Les cinq films de Jean-Jacques Benex


MoiAu début des années 1980, il est la nouvelle coqueluche du cinéma français, adoptant une esthétique choc, proche des normes du clip et de la publicité. Les critiques l’ont critiqué.arrière Diva, Jean-Jacques Benex a suivi sa route et a trébuché Lune dans le caniveau Et renoué avec le succès 37°2, matin, Avant de descendre du piédestal.MalédictionIP5 On a longtemps cru qu’elle était liée aux rigueurs des tournages dues à la disparition soudaine d’Yves Montand, mais il s’est tu pendant dix ans avant de revenir au cinéma avec un thriller. Transfert mortel (2001), Encore un échec commercial. Jean-Jacques Beineix est décédé à l’âge de 75 ans. Nous l’avons appris le vendredi 14 janvier.

“Diva” (1981)

Le premier film de Jean-Jacques Benex. Il remporte quatre Césars et dévoile un style original avec des mouvements de caméra insolites et une esthétique magnifiée par les décors et les costumes du célèbre designer Hilton Makonico. récit ? Comment une jeune factrice, fascinée par la voix d’une diva (Wilhelmenia Fernandez), se retrouve impliquée dans un sale incident de vol d’une mini-cassette. Ce thriller new look intrigue et séduit par son atmosphère étrange et son charme fou. Les acteurs Richard Bohringer, Frederick Andrey, et la jeune eurasienne Tui Ann Lou font le reste, à l’instar de la musique inoubliable de Vladimir Cosma, où se glissent des extraits de l’opéra. Wally Et celaAvé Maria D’après Gnou.

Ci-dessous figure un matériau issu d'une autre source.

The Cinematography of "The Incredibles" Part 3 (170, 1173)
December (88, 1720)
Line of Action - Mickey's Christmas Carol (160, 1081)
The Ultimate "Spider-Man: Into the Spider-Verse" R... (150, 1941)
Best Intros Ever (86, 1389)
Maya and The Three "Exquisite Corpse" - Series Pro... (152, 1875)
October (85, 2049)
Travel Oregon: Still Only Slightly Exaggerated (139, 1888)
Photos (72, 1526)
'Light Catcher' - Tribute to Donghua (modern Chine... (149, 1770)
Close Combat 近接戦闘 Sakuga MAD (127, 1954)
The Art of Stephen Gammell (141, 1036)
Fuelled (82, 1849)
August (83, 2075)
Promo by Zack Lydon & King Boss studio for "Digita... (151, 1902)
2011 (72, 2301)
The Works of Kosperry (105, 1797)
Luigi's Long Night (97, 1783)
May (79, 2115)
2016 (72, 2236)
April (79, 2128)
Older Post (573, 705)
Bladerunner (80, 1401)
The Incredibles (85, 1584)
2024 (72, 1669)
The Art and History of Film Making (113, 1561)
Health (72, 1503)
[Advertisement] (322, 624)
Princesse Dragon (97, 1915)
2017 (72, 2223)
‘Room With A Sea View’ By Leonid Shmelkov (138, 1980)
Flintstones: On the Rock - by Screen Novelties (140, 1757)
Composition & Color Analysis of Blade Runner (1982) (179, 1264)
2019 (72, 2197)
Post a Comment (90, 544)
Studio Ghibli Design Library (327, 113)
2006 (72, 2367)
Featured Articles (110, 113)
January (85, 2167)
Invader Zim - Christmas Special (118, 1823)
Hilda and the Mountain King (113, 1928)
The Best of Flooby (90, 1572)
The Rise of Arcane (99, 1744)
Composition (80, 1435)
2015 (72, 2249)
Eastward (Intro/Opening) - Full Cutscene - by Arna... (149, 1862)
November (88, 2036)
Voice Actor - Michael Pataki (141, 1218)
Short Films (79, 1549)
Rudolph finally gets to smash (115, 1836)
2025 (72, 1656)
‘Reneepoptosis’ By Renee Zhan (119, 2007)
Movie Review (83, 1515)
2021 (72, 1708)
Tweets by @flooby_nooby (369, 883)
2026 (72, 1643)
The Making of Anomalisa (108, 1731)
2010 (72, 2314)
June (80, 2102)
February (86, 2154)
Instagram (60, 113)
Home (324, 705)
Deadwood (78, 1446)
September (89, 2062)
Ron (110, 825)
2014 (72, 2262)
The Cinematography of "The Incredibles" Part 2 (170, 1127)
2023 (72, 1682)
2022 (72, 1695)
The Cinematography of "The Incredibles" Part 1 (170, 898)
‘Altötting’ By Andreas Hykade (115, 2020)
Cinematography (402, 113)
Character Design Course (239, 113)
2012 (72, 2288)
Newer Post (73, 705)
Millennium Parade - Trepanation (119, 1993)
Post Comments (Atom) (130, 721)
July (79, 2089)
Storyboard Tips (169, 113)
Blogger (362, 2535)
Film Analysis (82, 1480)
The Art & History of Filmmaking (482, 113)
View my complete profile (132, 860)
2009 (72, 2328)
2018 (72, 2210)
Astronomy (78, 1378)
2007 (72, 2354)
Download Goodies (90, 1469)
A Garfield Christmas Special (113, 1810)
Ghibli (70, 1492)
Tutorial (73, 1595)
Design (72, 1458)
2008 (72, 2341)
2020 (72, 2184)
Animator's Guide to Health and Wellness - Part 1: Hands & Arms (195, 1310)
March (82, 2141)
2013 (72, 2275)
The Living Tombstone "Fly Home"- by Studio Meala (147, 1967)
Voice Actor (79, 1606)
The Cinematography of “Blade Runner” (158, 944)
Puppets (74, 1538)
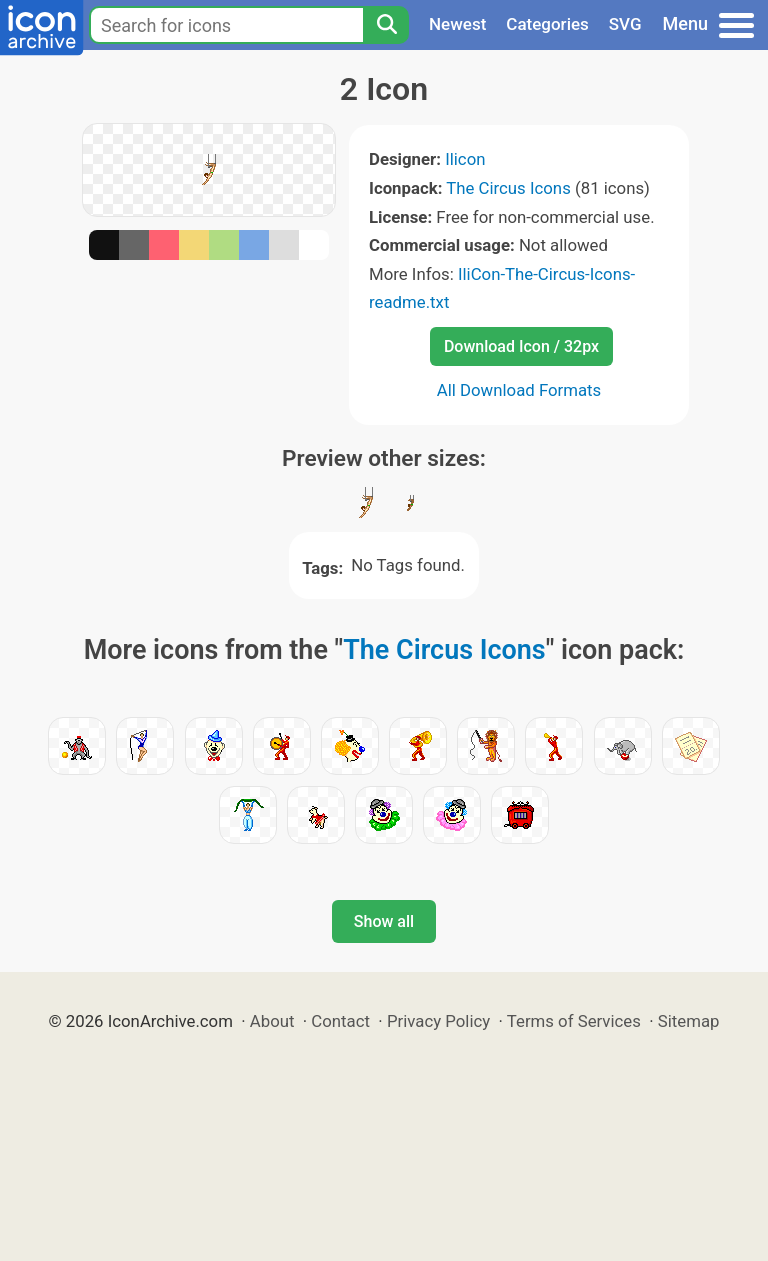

“La lune dans le caniveau” (1983)

“C’était une ruelle sombre, la lune brillait, et la lumière éclaboussait des taches de sang sec. En adoptant l’Univers sombre de David Goodis, Jean-Jacques Benex avait des éclairages flashy et de l’étrangeté. Optez pour un décor ultra réaliste avec des travellings. Ouvrier du port Gérard (Gérard Depardieu) veut se venger de sa sœur qui s’est engagée après avoir été violée, mais sa voie est qu’il est amoureux. Traversant la route mystérieuse de Loretta (Nastasha Kinsky) dans laquelle tombe. Ce film baroque orné, projeté à la Festival de Cannes, raté au théâtre.

“Matin 37°2” (1984)

Après avoir lu le manuscrit de Philippe Djian, Jean-Jacques Benex 37°2 le matin On y découvre Béatrice Dalle, une inconnue explosive qui joue de l’autre côté de Jean-Hugues Angrade. Au générique, vous découvrirez les noms de Gérard Dalmont, Vincent Lindon et Clémentine Cerarier. C’est une histoire d’amour folle qui se termine mal et les deux personnages tombent dans le délire. Là encore, les cinéastes choisissent une esthétique sophistiquée, mêlant modernisme et érotisme, jouant avec des couleurs éclatantes et des décors vibrants. Deuxième succès.

“Roselin et les Lions” (1986)

Une autre histoire d’amour en forme d’histoire entre Tamer Thierry (Gérard Sandos) et Roselyne (Isabelle Pasco) qui partagent la même passion pour la faune. Ils sont jeunes, beaux et aiment le danger. Découvrez Isabel Pasco en Reine des Anneaux et plongez dans le monde merveilleux et implacable du cirque. Beineix se perd, coûte environ CHF 40 millions à Gaumont, et nous perd un peu dans cette histoire ratée à la sortie.

“IP5” (1992)

IP favori l’île aux Pachydermes et 5 comme le 5e film de Jean-Jacques Beineix. Le cinéaste signe une sorte d’histoire contemporaine qui met en relation deux jeunes laissés pour compte dans la société avec un vieux fou. Ce dernier parcourt la route française avec un sac à dos, une carte où tous les lacs sont entourés d’une marque rouge et un tapis chargé de trois balles. Le dernier beau film à apparaître à l’écran d’Yves Montand, une victime de 70 ans qui a fait une crise cardiaque pendant le tournage, le 9 novembre 1991. Dans les bois, il a joué sa mort de façon émouvante.